:: TANTANGAN ::
Menurut kutipan ulasan film Bulan Terbelah di Langit Amerika, siapa sutradara yang menggantikan Guntur Soeharjanto?

:: KUTIPAN TEKS ::
⁂

Kesuksesan dalam menggaet penonton mungkin menjadi salah satu poin
penting bagi perfilman Indonesia. Entah, dengan menggaet jutaan penonton, hal
tersebut bisa menebus modal yang sudah dikeluarkan oleh film tersebut atau
tidak. Mungkin ini juga yang menjadi alasan mengapa novel-novel terbaru milik
Hanum Salsabila Rais diangkat menjadi sebuah film layar lebar. Apalagi setelah 99 Cahaya Di Langit Eropa sukses
menggaet total 1,5 juta penonton di dalam dua filmnya.
Bulan Terbelah di Langit Amerika
jelas diharapkan oleh Maxima Pictures menjadi sebuah Box Office Hit yang bisa
mengekor kesuksesan film sebelumnya. Meskipun, proyek ini berada di tangan
sutradara yang berbeda. Rizal Mantovani menggantikan Guntur Soeharjanto sebagai
komandan tertinggi untuk mengarahkan perjalanan selanjutnya dari Hanum dan
suaminya di negara Amerika. Bulan
Terbelah di Langit Amerika tetap didukung dengan aktor aktris ternama
Indonesia.
Sama seperti 99 Cahaya di Langit
Eropa, Bulan Terbelah di Langit
Amerika ini masih menjual eksistensi agama Islam di negara selain
Indonesia. Tak seperti Guntur Soeharjanto, Rizal Mantovani membuat Bulan Terbelah Di Langit Amerika
kehilangan poin utama dari filmnya. Alih-alih membahas terorisme agama yang
menyerang agama Islam di negara Amerika, Bulan
Terbelah di Langit Amerika malah jatuh menjadi sebuah film drama rumah
tangga berbumbu islami.
Diawali dengan bagaimana Hanum (Acha Septriasa) ditugaskan oleh bosnya
untuk mengulik dan menulis artikel dengan judul ?What The World Would Be Better
Without Islam??. Hal ini dikarenakan karena video yang terunggah di sebuah
situs dengan judul ?Where?s My Dad?? yang bercerita tentang bagaimana ayahnya
disangka teroris saat tragedi 9/11. Hanum pergi ke Amerika untuk mewawancarai
narasumbernya yaitu Azima (Rianti Cartwright), Ibunda dari anak kecil tersebut.

⁂

:: INFORMASI YANG DIBERIKAN ::

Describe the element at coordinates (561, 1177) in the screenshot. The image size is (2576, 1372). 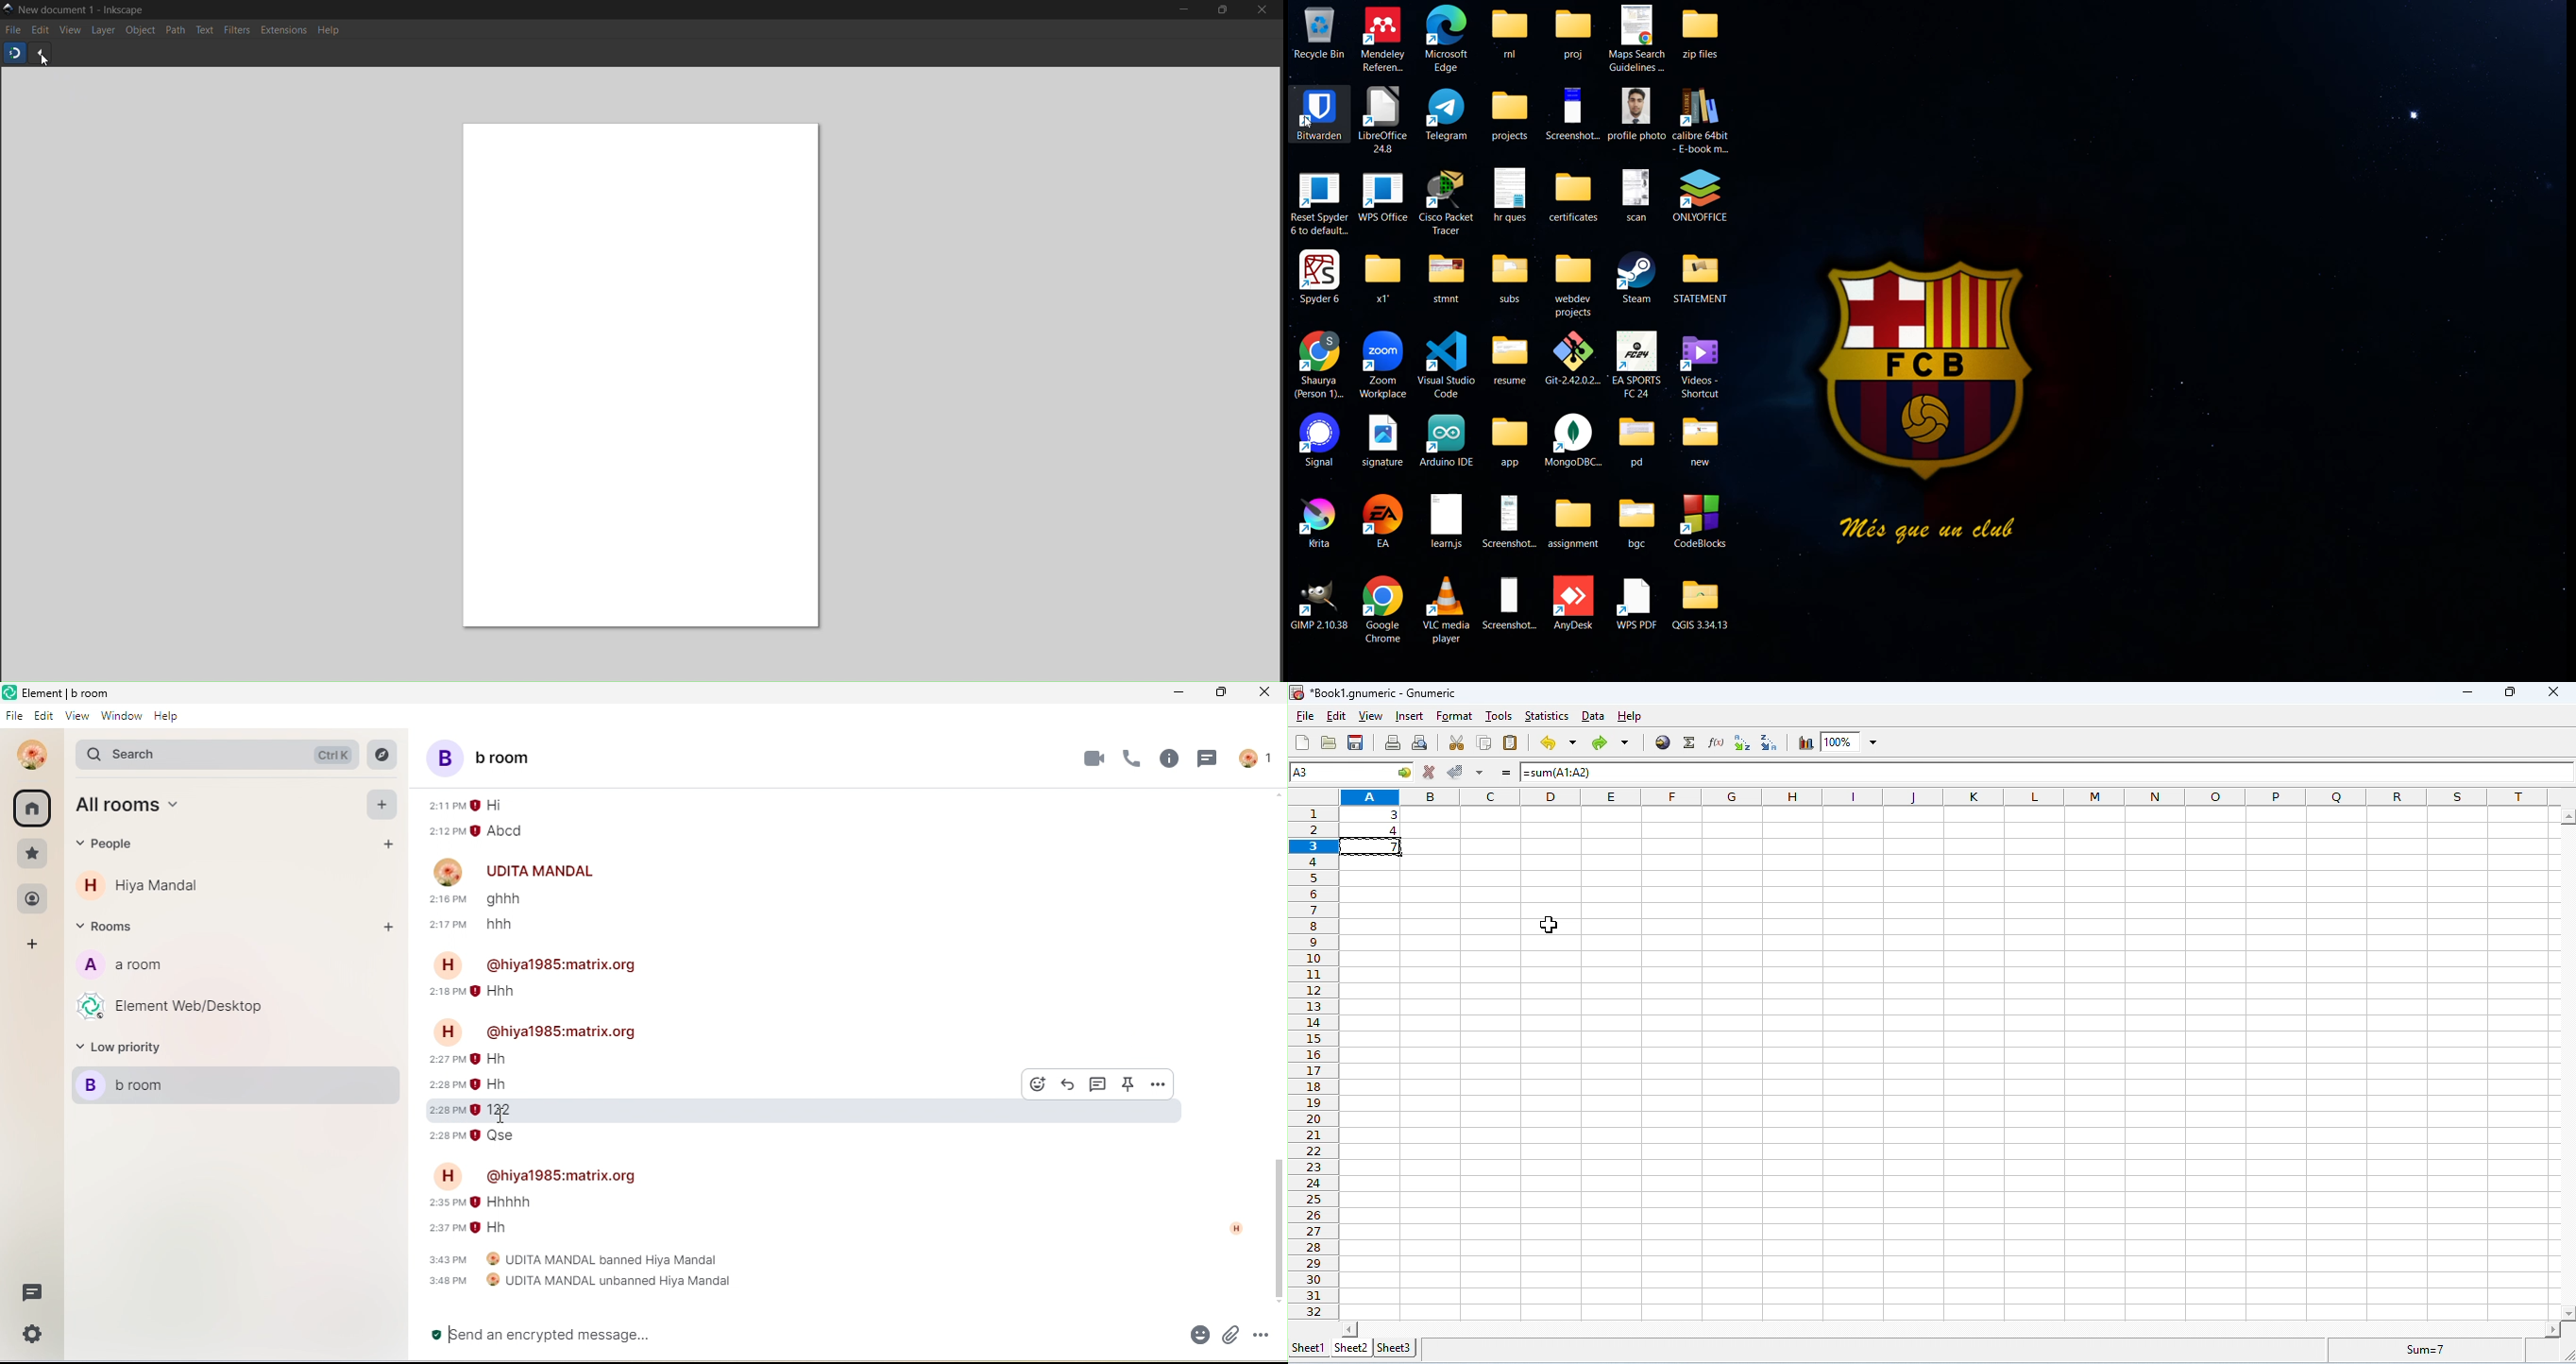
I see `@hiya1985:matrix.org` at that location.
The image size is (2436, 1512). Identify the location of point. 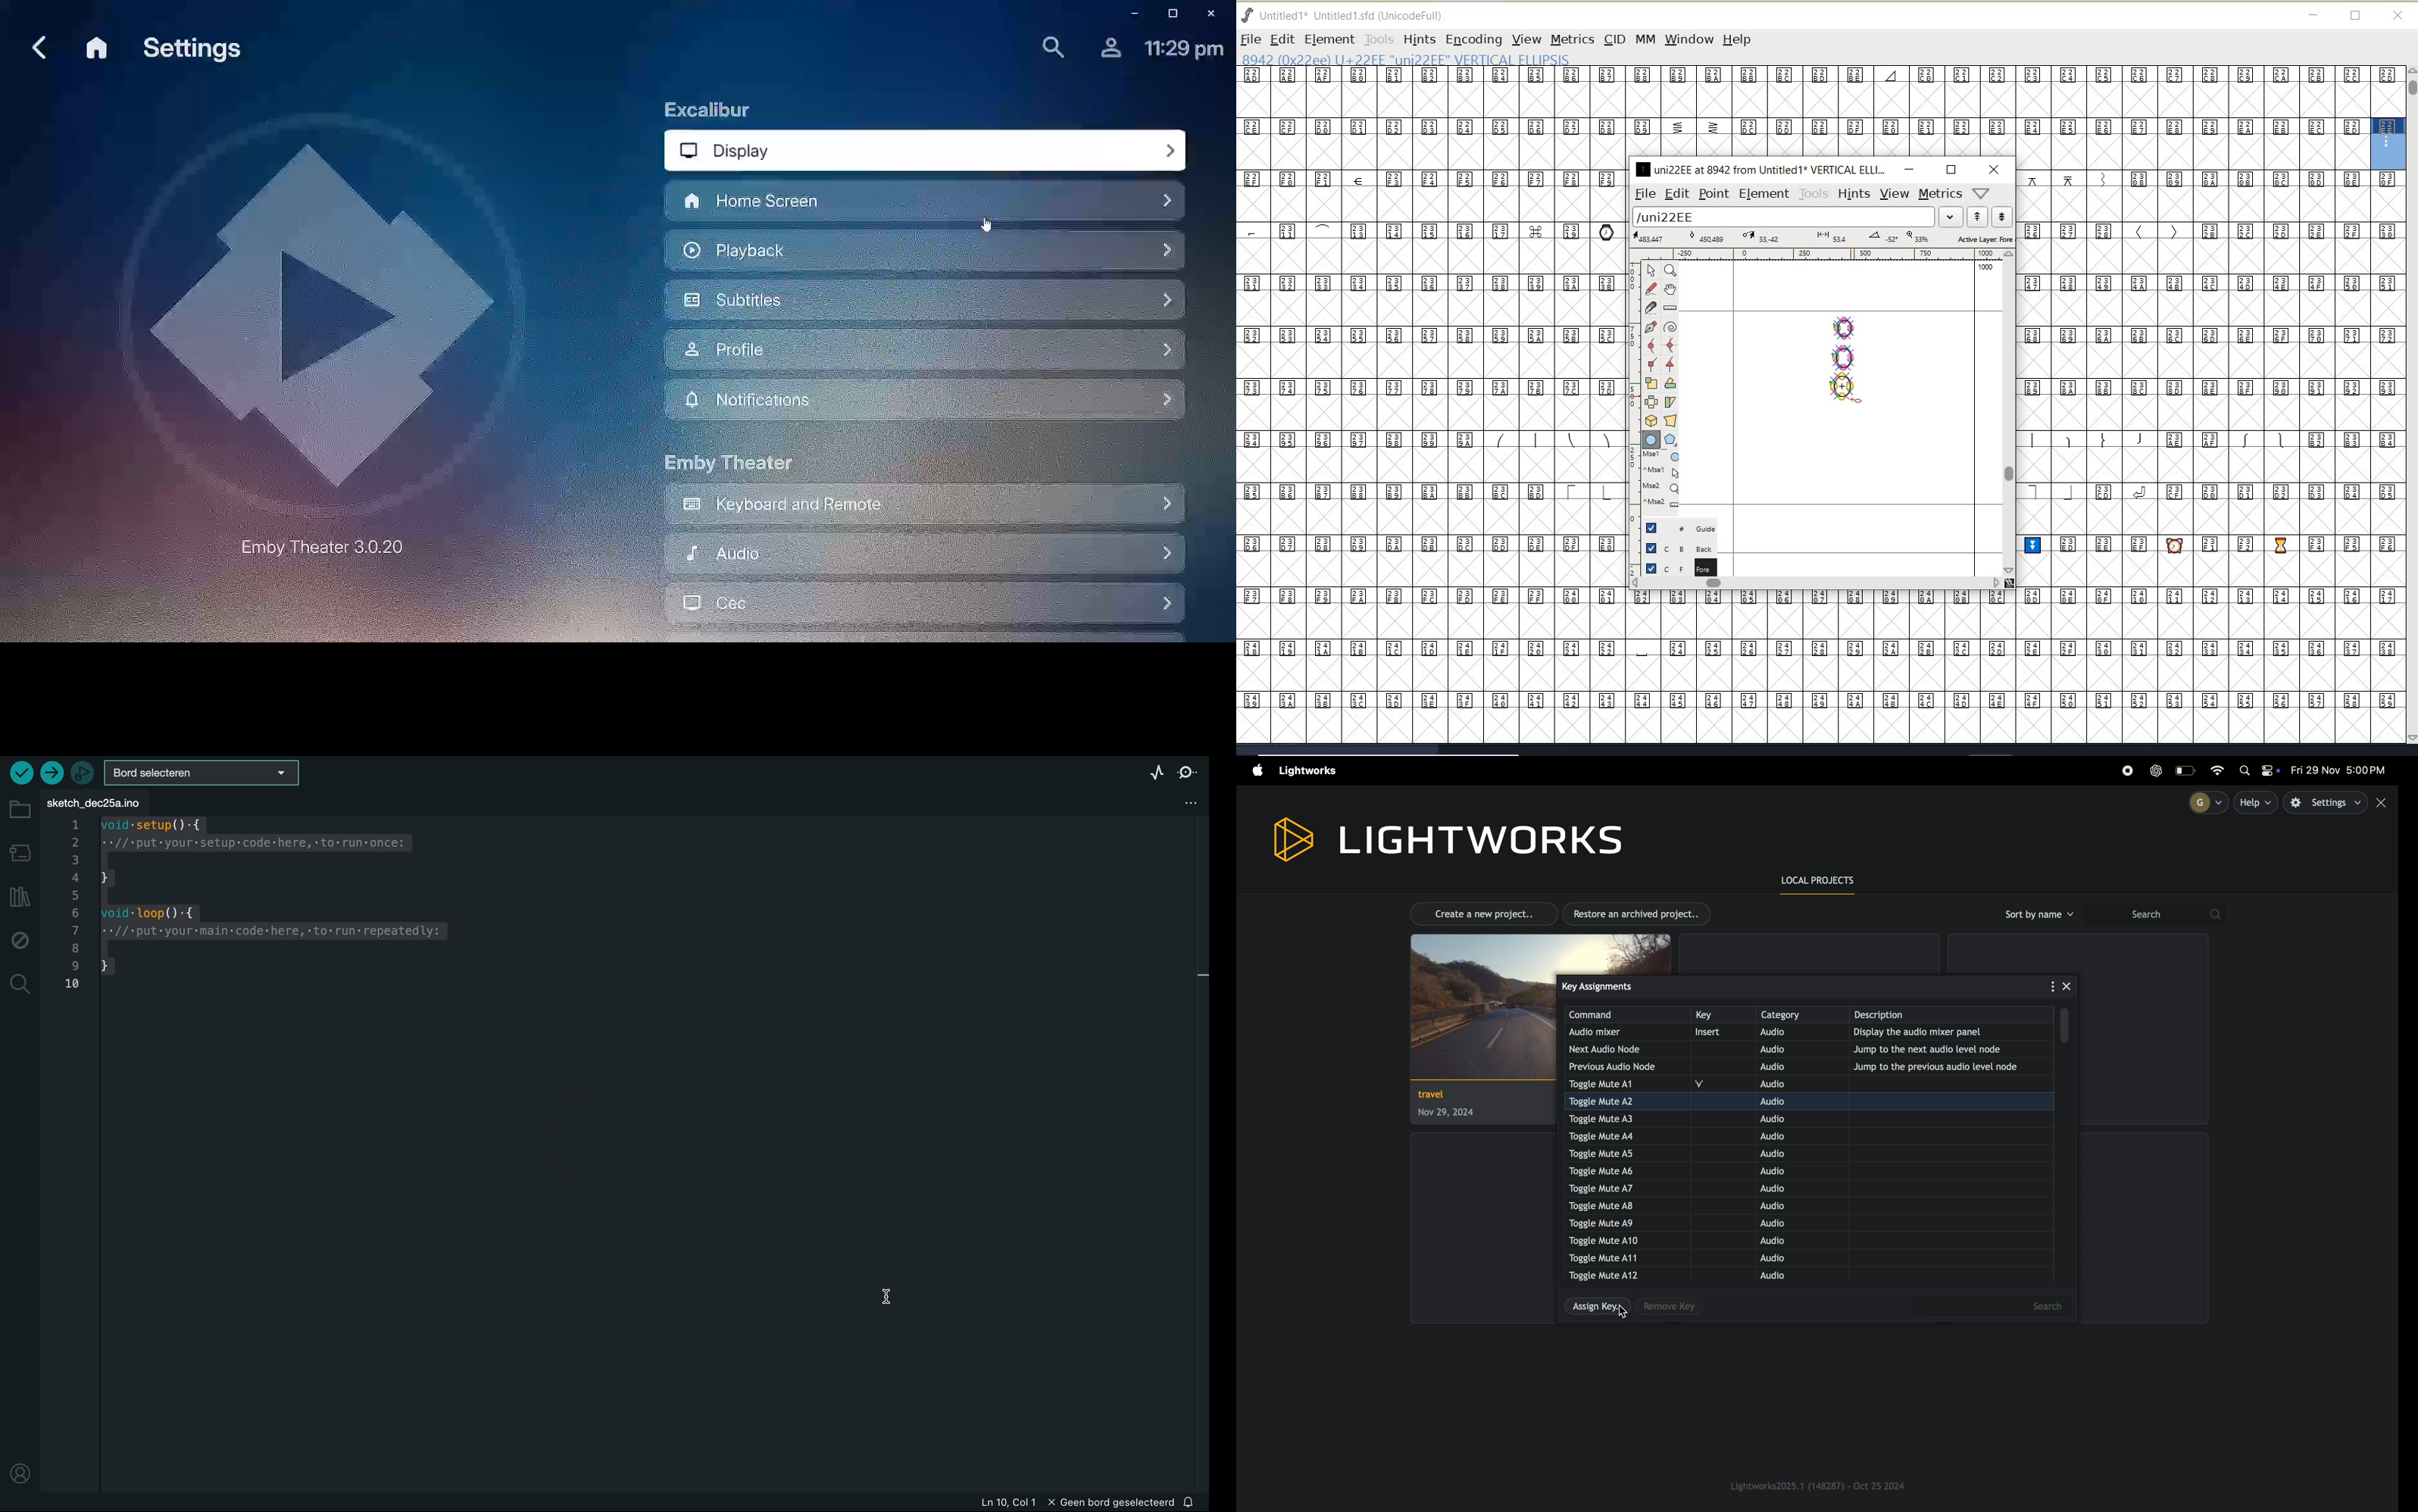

⁂

:: JAWABAN LATIHAN ::
Rizal Mantovani.